### Tarea breve A
Resume en dos oraciones el fragmento sobre la crítica cinematográfica.
### Tarea breve B
Prosigue el fragmento sobre la crítica cinematográfica a partir de su última oración.

### Fragmento para leer
- - - - -

Antes de encarar a Turbia (Contravía Films – Inercia Películas, 2021), desmarquémonos.

 

Así como Serge Daney y Rossellini, cada uno desde sus respectivos flancos, reconocieron una necesidad de tener muy en cuenta a la televisión, hoy en día el crítico cinematográfico está llamado a asumir esa relación en dos vías. Por un lado, es conveniente entender al cine como parte de un conglomerado de medios y de formas expresivas, así uno se especialice o se decida a considerarlo como una de ellas. Es decir, por ejemplo, asumir de una vez que el cine no es solo un arte, o que incluso en tanto arte nunca ha dejado de ser una mixtura problemática de códigos formales, o que aquello que lo parece diferenciar de todas las demás artes sufre de tránsitos motivados por el devenir de la sociedad. Se puede compartir el lamento ancestral de Juan Carlos González por la idea de que alguien vea el cine de David Lean en la pantalla de un dispositivo celular, pero un cine miniatura también es posible.

 

Yo lo he hecho en algunos trabajos para YouTube, y obviamente no soy el único.

- - - - -

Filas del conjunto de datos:
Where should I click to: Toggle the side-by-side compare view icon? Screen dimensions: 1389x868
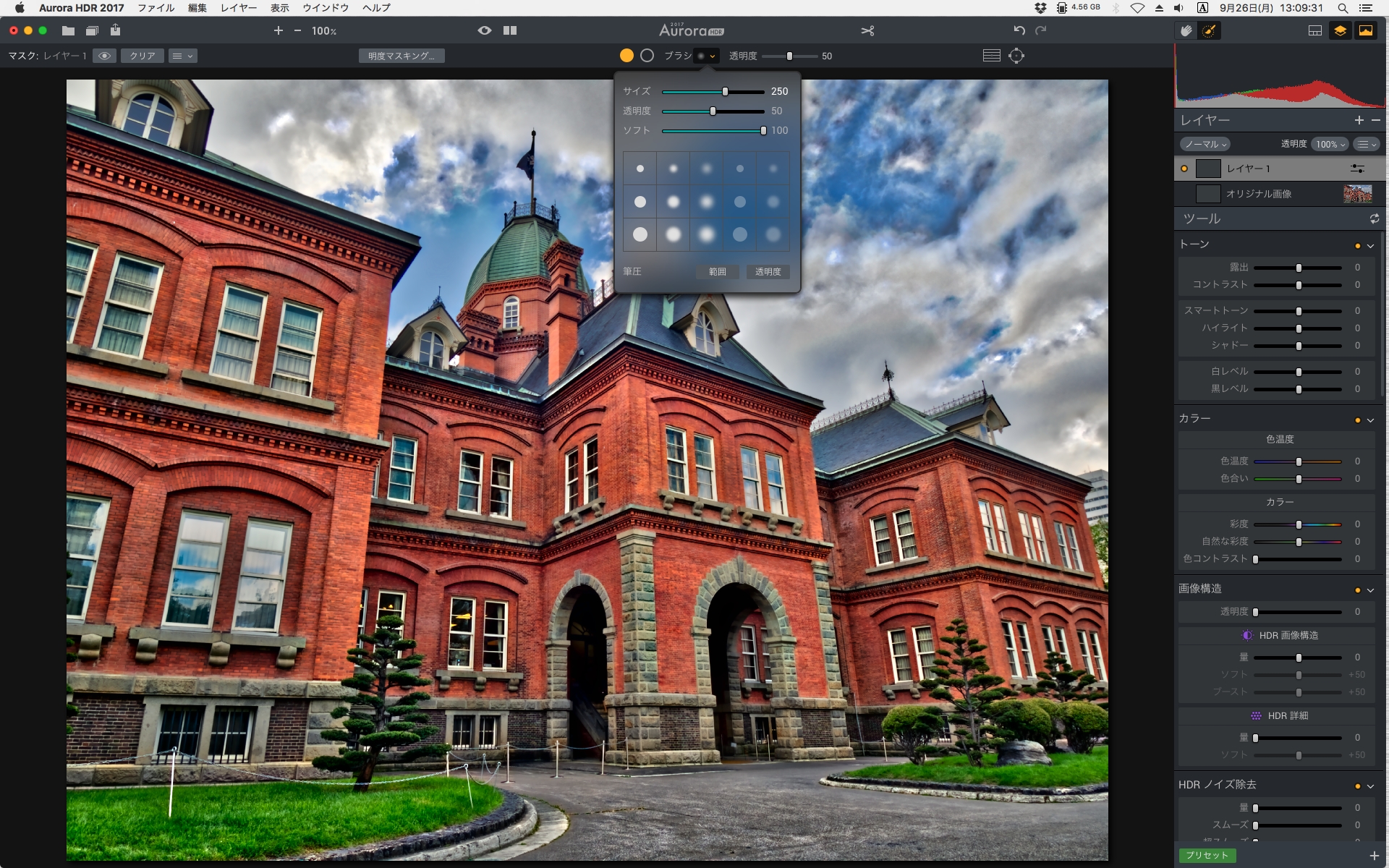point(510,30)
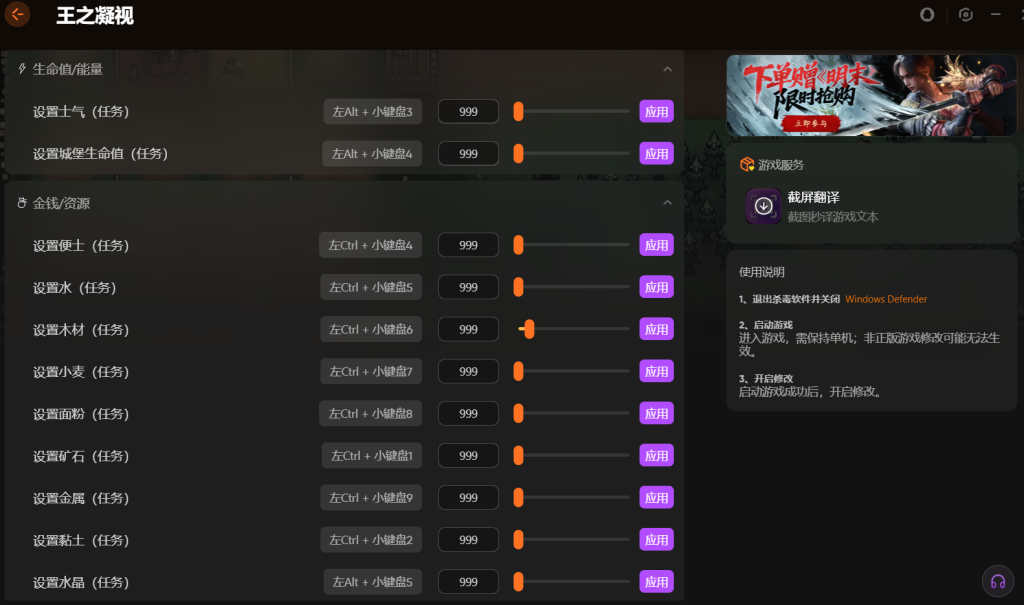Go back with the orange arrow button
Screen dimensions: 1024x605
tap(17, 14)
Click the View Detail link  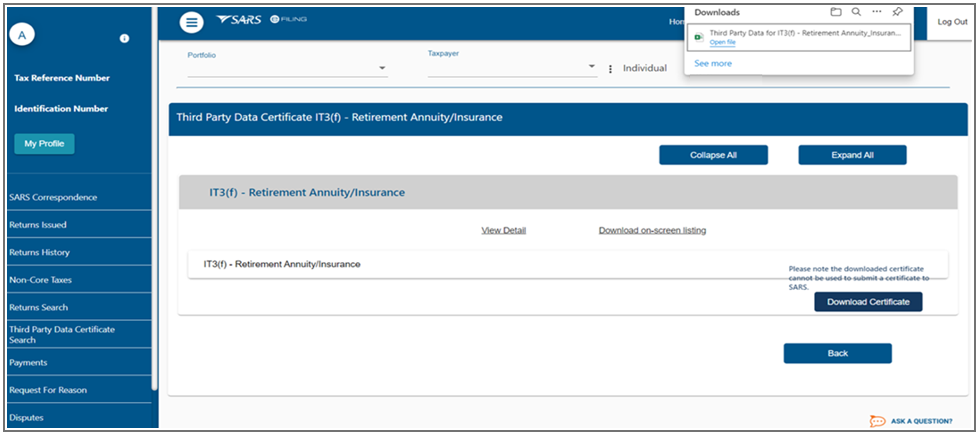click(503, 231)
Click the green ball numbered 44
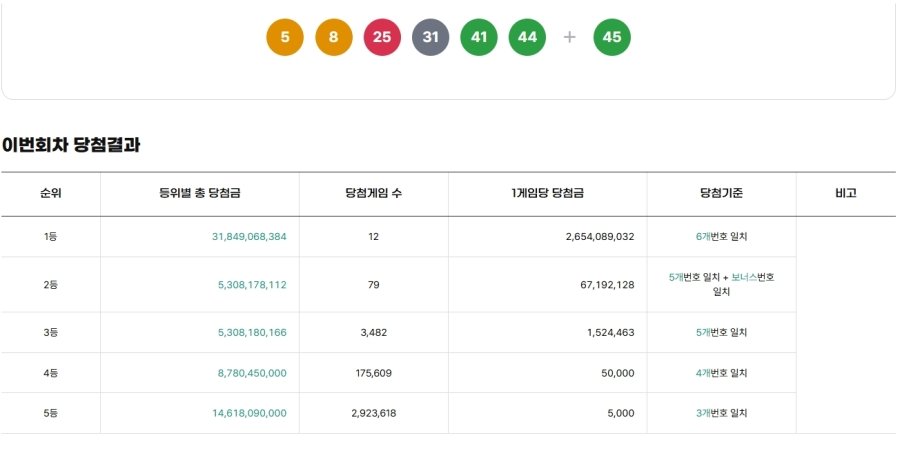The image size is (900, 451). point(527,38)
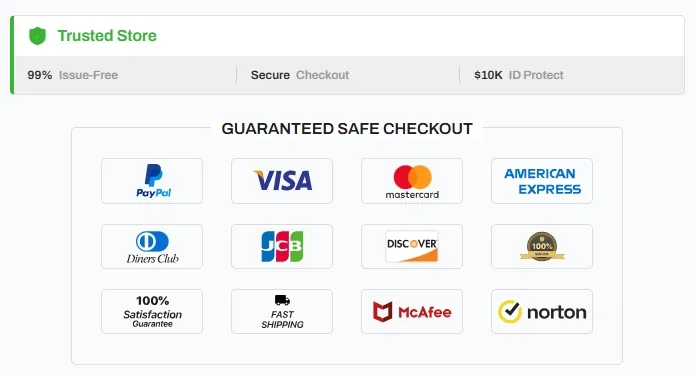Click the Discover card logo
The height and width of the screenshot is (376, 696).
(412, 246)
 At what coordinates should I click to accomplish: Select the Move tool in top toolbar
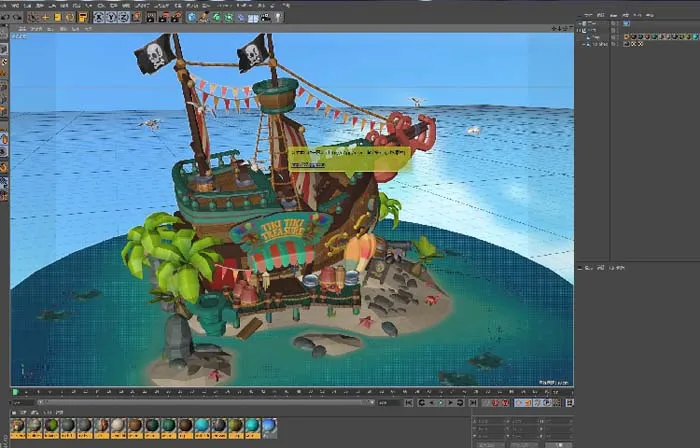point(45,16)
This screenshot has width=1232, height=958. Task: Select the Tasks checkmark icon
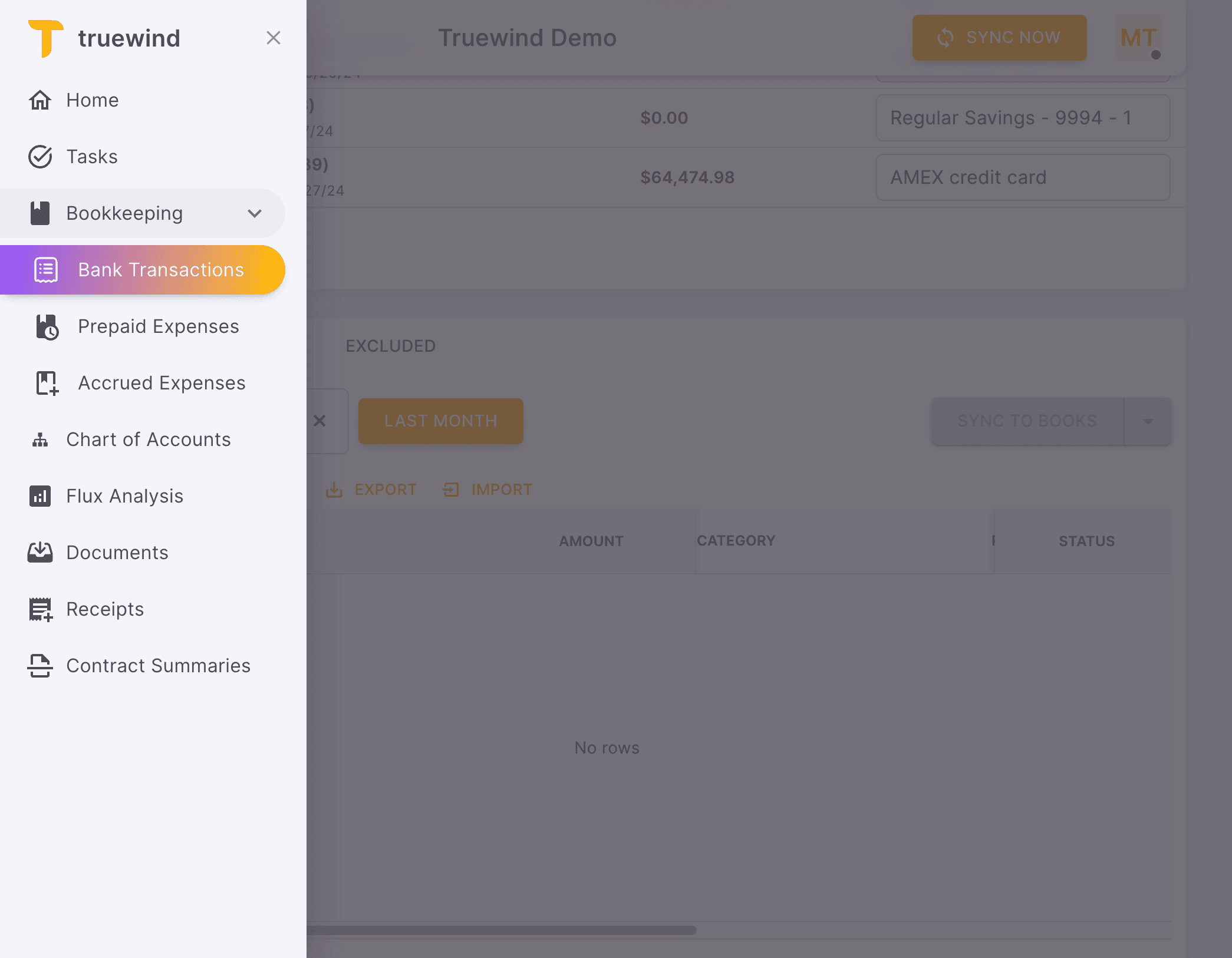(x=40, y=157)
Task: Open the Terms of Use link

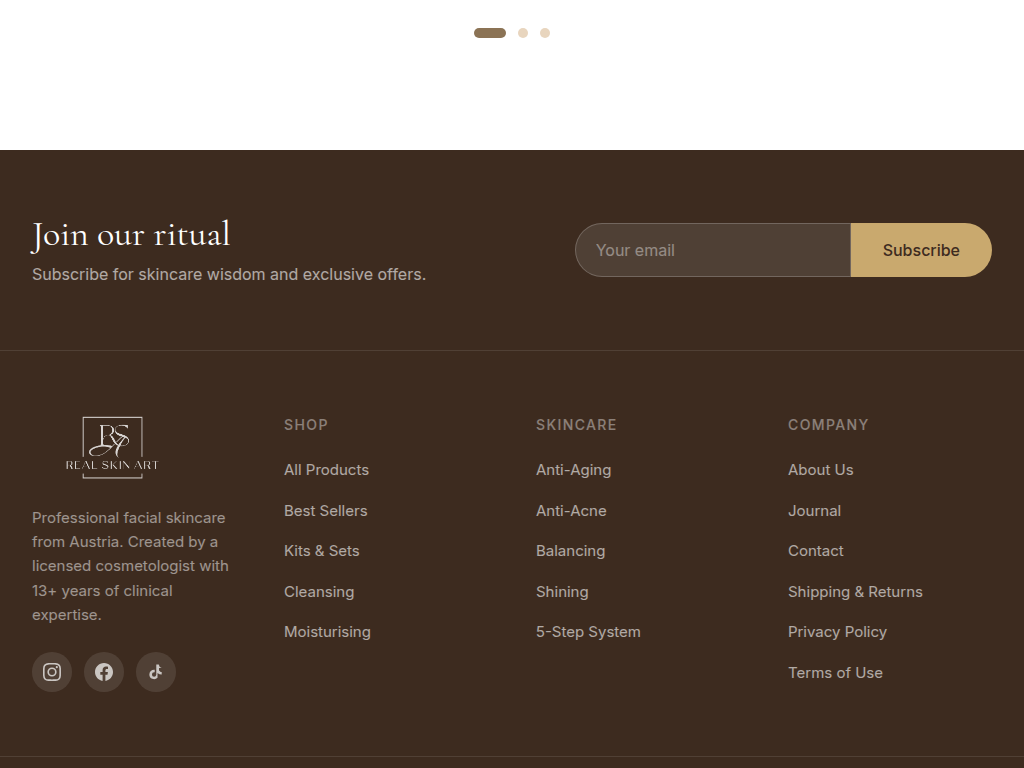Action: click(835, 673)
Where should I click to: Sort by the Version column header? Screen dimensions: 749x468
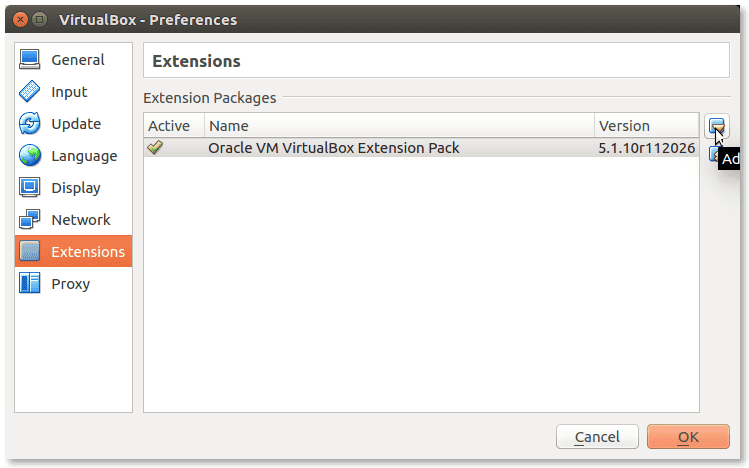pos(647,126)
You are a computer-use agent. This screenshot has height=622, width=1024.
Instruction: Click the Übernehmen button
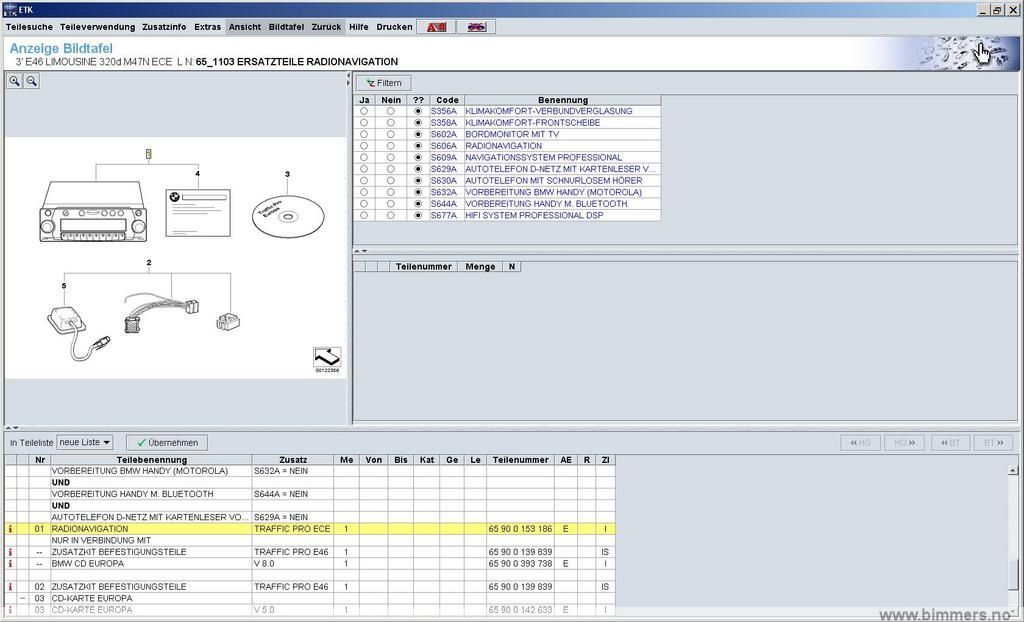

- - - - -

### Respuesta del ejercicio A
Así como Serge Daney y Rossellini reconocieron la necesidad de tener en cuenta la televisión, hoy el crítico cinematográfico está llamado a asumir esa relación en dos vías, entendiendo el cine como parte de un conglomerado de medios y formas expresivas que no es solo un arte. Se puede compartir el lamento de Juan Carlos González ante la idea de ver el cine de David Lean en un celular, pero un cine miniatura también es posible, y quien escribe lo ha hecho en trabajos para YouTube.

### Respuesta del ejercicio B
Por otra parte, si esa noción del cine en tanto arte que migra o medio camaleón permite captar el vínculo del viejo ritual con la pantalla chica –así como lo entendió Godard, pero del modo en que había que asumirlo desde series de televisión del corte de La dimensión desconocida (The Twilight Zone, Cayuga Productions – CBS, 1955-1965)–, y si ello daba pie al examen de la televisión por su asunción común del lenguaje del cine, o por las influencias y reflujos de ese lenguaje, entonces el crítico ya, en la tercera década del siglo xxi, no puede entender la historia de los medios linealmente ni registrar sus universos con pretensiones globales. La curadora Hebe Tabachnik nos hablaba en Cartagena de lo imposible –y de lo falso– que es hoy ser experto en cine ni aun conocedor de lo que se estrena en el mundo.

 

Volcados ya a las plataformas digitales, llevaría décadas ver lo que se emite solo a esta hora.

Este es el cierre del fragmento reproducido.